The platform further comprises a first assembling module 4 supported on the first assembling module 4, the first assembling module 4 comprises a first material placing plate 41 and a second material feeding plate 42 supported on the support 9, the length directions of the first material placing plate 41 and the second material feeding plate 42 are parallel to each other and are perpendicular to the moving direction of the output end of the first linear module 31, the first material placing plate 41 and the second material feeding plate 42 are close to each other and are aligned with each other along the width direction, the first clamping jaw air cylinder 34 can move right above the first material placing plate 41 and the second material feeding plate 42, and the first clamping jaw air cylinder 34 places the clamped first workpiece 100 on the first material placing plate 41.

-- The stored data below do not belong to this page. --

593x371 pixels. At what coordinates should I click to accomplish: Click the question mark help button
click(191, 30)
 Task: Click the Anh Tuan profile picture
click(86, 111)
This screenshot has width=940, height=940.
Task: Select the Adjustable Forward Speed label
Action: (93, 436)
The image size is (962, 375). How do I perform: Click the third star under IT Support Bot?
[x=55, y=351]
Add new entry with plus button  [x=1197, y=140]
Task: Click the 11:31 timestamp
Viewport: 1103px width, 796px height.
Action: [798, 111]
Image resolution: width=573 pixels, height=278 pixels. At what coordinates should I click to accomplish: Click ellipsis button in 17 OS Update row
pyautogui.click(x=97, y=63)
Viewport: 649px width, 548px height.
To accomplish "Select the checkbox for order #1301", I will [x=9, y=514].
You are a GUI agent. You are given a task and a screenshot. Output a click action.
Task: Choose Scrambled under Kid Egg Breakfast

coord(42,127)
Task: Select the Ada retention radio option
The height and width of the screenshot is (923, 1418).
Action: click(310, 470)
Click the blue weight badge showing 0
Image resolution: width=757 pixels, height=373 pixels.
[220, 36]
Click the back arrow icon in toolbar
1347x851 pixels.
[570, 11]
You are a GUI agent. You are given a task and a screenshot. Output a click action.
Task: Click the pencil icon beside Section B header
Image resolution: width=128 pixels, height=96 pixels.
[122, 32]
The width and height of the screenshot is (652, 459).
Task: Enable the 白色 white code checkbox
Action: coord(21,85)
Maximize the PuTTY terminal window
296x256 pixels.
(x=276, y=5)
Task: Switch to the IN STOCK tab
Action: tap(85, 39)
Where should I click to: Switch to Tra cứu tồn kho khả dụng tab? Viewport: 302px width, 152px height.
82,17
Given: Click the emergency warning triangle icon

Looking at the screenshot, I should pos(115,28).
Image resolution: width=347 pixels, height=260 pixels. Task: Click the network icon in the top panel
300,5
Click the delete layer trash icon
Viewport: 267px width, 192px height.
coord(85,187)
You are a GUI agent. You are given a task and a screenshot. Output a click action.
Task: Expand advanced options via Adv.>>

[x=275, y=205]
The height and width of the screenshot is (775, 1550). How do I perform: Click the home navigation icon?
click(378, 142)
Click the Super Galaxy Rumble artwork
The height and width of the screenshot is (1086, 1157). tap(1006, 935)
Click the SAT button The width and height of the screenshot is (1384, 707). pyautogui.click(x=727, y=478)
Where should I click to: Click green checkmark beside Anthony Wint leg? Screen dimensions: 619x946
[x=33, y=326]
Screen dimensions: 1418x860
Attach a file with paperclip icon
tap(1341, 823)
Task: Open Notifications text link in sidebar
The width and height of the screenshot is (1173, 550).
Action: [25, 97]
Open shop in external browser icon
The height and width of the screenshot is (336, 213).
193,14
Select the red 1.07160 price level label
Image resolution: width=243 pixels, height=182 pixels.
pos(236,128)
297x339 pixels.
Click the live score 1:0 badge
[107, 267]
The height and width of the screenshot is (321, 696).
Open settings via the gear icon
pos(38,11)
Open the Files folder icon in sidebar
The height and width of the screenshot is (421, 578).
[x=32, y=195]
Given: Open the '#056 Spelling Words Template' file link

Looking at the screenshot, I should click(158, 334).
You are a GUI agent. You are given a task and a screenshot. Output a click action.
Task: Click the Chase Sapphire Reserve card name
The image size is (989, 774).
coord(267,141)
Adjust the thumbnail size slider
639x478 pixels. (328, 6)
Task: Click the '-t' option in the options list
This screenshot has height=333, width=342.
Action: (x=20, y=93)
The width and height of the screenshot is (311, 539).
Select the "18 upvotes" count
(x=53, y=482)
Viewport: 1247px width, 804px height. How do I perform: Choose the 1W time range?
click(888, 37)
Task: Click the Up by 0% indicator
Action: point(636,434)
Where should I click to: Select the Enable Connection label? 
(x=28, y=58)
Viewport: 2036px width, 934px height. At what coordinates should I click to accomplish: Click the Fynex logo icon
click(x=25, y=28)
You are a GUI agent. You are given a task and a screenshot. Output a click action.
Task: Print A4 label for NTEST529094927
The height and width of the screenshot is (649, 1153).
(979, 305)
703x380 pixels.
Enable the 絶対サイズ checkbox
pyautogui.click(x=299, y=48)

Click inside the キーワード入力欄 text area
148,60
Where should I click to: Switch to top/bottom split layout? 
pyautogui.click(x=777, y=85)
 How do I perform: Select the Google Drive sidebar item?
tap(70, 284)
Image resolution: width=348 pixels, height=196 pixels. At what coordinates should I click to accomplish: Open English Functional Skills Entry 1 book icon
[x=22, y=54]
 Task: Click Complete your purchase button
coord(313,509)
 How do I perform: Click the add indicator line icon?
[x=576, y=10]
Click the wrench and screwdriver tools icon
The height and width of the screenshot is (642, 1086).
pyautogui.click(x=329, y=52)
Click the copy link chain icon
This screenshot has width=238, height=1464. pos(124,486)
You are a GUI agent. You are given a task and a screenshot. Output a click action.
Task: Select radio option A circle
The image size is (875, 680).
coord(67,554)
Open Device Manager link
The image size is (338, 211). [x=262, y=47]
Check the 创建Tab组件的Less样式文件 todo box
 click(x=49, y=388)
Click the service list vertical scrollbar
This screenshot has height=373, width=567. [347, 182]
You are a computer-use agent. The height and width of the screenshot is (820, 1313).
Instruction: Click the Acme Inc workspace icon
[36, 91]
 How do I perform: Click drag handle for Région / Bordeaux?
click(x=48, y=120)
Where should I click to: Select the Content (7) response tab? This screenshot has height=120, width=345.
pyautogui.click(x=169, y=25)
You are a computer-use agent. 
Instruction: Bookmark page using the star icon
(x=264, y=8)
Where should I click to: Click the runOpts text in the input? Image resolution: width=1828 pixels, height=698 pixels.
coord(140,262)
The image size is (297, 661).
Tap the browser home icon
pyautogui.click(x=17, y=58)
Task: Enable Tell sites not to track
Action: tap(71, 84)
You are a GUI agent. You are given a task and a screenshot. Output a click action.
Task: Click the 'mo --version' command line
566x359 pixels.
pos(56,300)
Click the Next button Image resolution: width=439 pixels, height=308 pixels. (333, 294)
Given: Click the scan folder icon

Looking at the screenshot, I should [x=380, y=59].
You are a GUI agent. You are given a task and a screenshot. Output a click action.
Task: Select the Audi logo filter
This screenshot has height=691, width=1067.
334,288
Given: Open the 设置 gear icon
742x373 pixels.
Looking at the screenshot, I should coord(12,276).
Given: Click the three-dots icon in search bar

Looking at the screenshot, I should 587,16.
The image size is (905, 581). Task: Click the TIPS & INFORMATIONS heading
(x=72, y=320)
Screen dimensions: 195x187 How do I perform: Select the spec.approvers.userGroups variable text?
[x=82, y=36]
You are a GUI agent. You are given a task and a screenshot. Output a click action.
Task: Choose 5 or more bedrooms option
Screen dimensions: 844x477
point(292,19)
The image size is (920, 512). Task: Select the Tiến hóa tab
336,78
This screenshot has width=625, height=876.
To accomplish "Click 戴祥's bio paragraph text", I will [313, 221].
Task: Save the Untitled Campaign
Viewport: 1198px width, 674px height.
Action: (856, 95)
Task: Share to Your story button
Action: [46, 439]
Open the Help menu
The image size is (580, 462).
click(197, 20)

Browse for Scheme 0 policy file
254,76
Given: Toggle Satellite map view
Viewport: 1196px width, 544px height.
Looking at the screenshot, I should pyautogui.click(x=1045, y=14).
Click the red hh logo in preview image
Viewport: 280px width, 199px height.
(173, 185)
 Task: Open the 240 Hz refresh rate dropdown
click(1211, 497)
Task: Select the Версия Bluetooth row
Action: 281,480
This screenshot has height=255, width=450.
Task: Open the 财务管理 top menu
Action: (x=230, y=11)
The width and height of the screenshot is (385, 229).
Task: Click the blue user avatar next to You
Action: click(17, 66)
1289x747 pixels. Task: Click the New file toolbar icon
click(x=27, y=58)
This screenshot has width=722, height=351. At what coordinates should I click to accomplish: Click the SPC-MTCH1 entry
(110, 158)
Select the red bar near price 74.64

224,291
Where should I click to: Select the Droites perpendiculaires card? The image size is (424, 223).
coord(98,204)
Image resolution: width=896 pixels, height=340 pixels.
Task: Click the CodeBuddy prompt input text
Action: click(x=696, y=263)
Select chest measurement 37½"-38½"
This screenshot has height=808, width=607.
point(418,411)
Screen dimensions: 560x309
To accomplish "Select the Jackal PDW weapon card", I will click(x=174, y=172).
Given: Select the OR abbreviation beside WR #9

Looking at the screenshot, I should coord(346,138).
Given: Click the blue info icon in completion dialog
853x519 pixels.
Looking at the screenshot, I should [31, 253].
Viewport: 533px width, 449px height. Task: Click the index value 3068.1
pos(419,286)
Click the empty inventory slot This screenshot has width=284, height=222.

Further, the first assembling module 4 further includes two second material storage cylinders 43 for storing the second workpiece 200, the two second material storage cylinders 43 are arranged along the moving direction parallel to the output end of the first linear module 31, the axes of the two second material storage cylinders 43 are vertically arranged, the lower ends of the two second material storage cylinders 43 are supported on the same support plate 46, the support plate 46 is supported on the moving plate 45, first material loading spaces 47 respectively communicated with the two second material storage cylinders 43 are arranged between the support plate 46 and the moving plate 45, each first material loading space 47 is communicated with the outside in the length direction of the second material loading plate 42, and the moving plate 45 can move back and forth along the width direction of the second material loading plate 42 to align the two first material loading spaces 47 with the second material loading plate 42 respectively. A second material pushing block 48 is disposed on the bracket 9 and on the opposite side of the moving plate 45 from the first material feeding plate 42, when viewed from above, the second material pushing block 48 and the second material feeding plate 42 are on the same line, the second material pushing block 48 can move back and forth along the length direction of the second material feeding plate 42 and has the same height as the first material feeding space 47, so that the second workpiece 200 in the first material feeding space 47 aligned with the second material feeding plate 42 can be pushed onto the second material feeding plate 42, and after the material feeding of all the second workpieces 200 in one of the second material storage cylinders 43 is completed, the moving plate 45 moves to align the other first material feeding space 47 with the second material feeding plate 42. The second pushing block 48 is pushed and pulled by a second pushing cylinder 49. The second workpiece 200 is a cylinder having a diameter smaller than the inner diameter of the first workpiece 100 to enable the second workpiece 200 to be placed into the first workpiece 100. The moving plate 45 is driven by a material moving cylinder 414.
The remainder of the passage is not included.